Mathematical Immaturity

14.21 Miscellaneous Review Exercises

• Show that the tangent line to the ellipse $x^2/a^2 + y^2/b^2 = 1$ at the point $(x_0, y_0)$ has the equation $x x_0/a^2 + y y_0/b^2 = 1.$
• Recall from Exercise 10 that the vector $N$ normal to the ellipse at $(x_0, y_0)$ is \begin{align*} \\ N &= \frac{x_0}{a^2}\mathbf{i} + \frac{y_0}{b^2}\mathbf{j} \end{align*} Then, recall from Section 13.4 that the Cartesian equation of a line can be expressed in terms of a point $P$ on the line and the normal vector $N$ by $(X - P) \cdot N = 0.$
• Let $P = (x_0, y_0)$ be a point on the ellipse.
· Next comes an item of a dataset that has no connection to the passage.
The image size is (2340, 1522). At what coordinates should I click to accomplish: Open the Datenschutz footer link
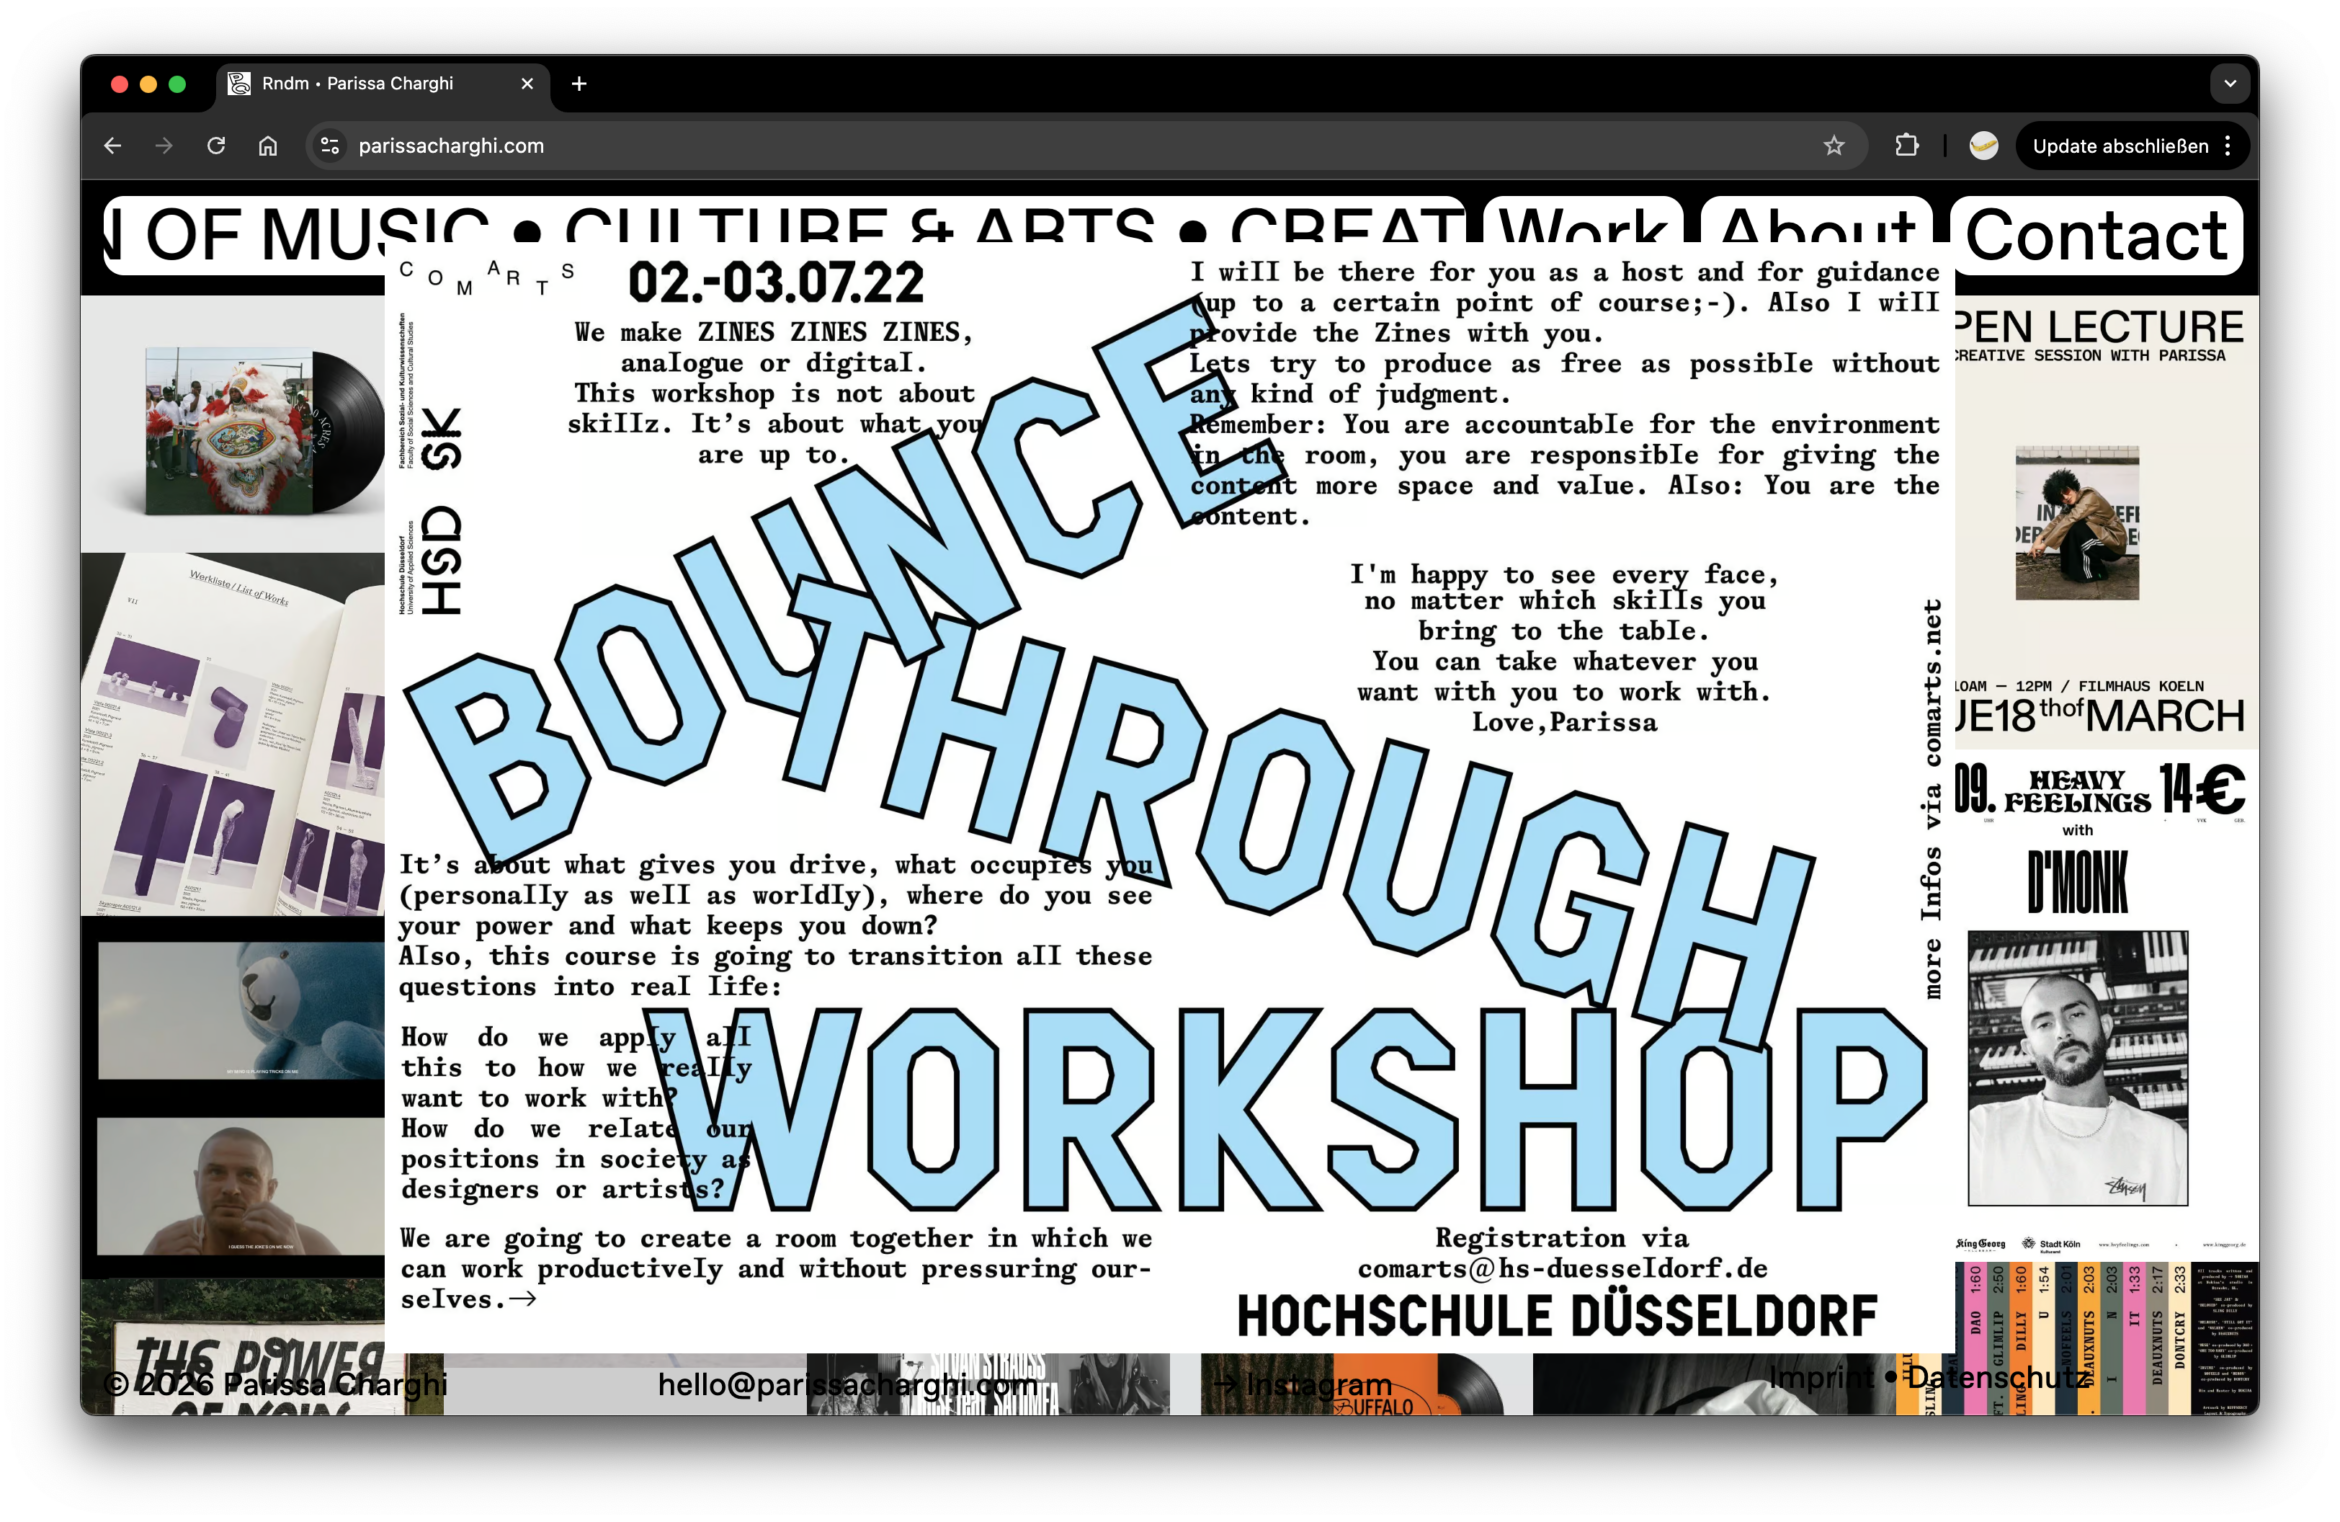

We know from Exercise 10 that the vector $N$ normal to the ellipse at $P$ is \begin{align*} \\ N &= \frac{x_0}{a^2}\mathbf{i} + \frac{y_0}{b^2}\mathbf{j} \end{align*} Then, if $X = (x, y)$ is an arbitrary point on the line tangent to the ellipse at $P,$ we can express the Cartesian equation of the line in terms of $X,$ $P,$ and $N$ by the dot product relation $(X - P) \cdot N = 0.$ In other words, \begin{align*} \\ \frac{x_0}{a^2}(x - x_0) + \frac{y_0}{b^2}(y - y_0) &= 0 \end{align*} Rearranging terms gives us \begin{align*} \\ \frac{x}{a^2}x_0 + \frac{y}{b^2}y_0 &= \frac{x_0^2}{a^2} + \frac{y_0^2}{b^2} \end{align*} And since we know that $(x_0, y_0)$ is on the ellipse, $x_0^2/a^2 + y_0^2/b^2 = 1,$ giving us \begin{align*} \\ \frac{x}{a^2}x_0 + \frac{y}{b^2}y_0 &= 1 \quad \blacksquare \end{align*}